What is needed | Would you retype exactly the lines below, from the one containing "Task: Tap the user avatar photo" through the end of the entries, both ends included, but not the pictures?

Collected data entries

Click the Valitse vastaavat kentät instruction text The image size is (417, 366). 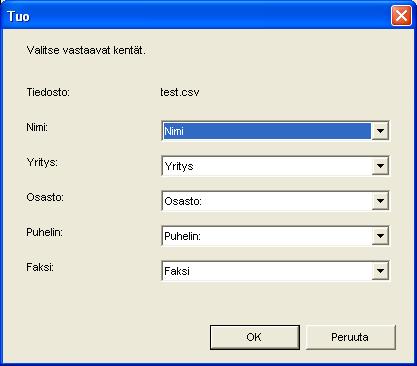[x=86, y=50]
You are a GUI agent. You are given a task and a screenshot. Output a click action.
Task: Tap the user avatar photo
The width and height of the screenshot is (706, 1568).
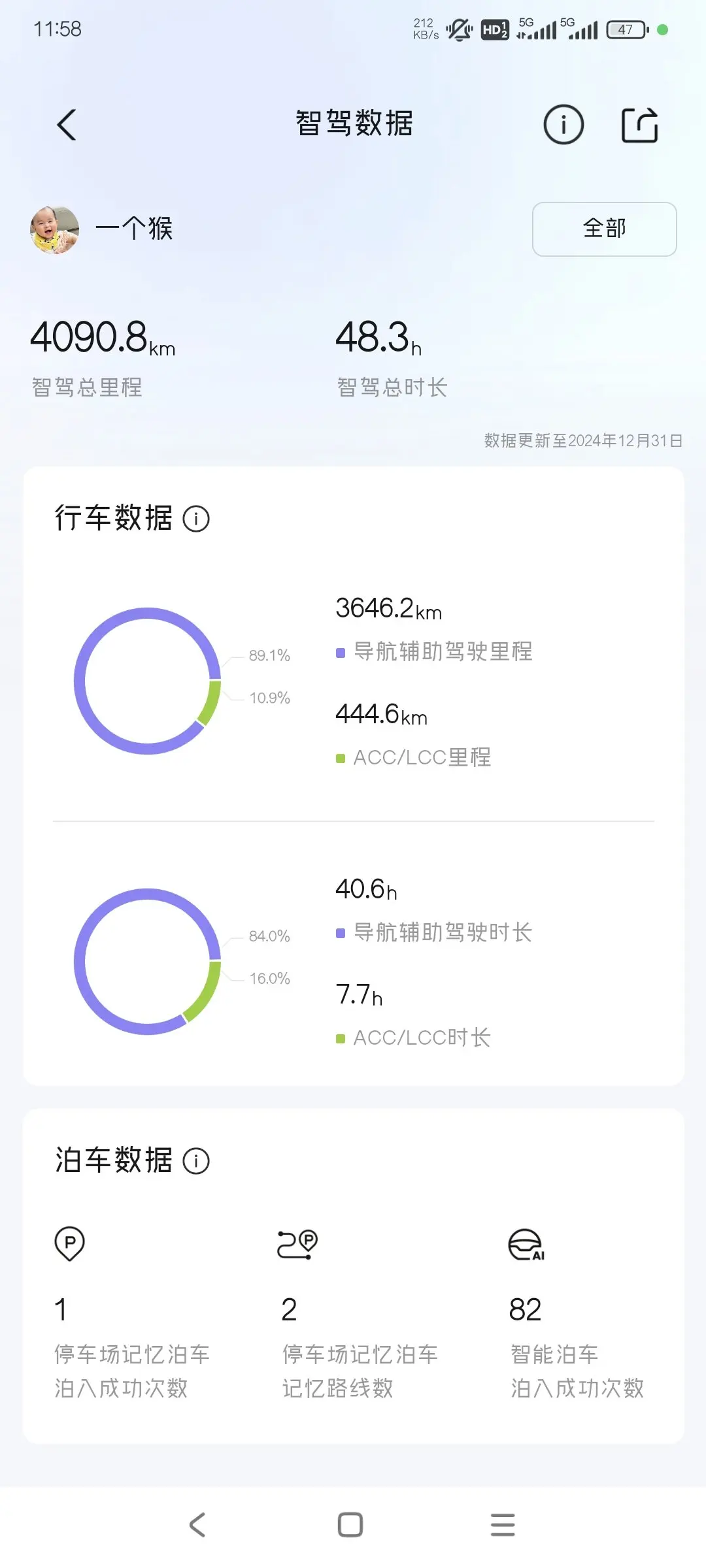pos(55,229)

Task solution |
Task: Tap the user avatar photo
The width and height of the screenshot is (706, 1568).
pos(55,229)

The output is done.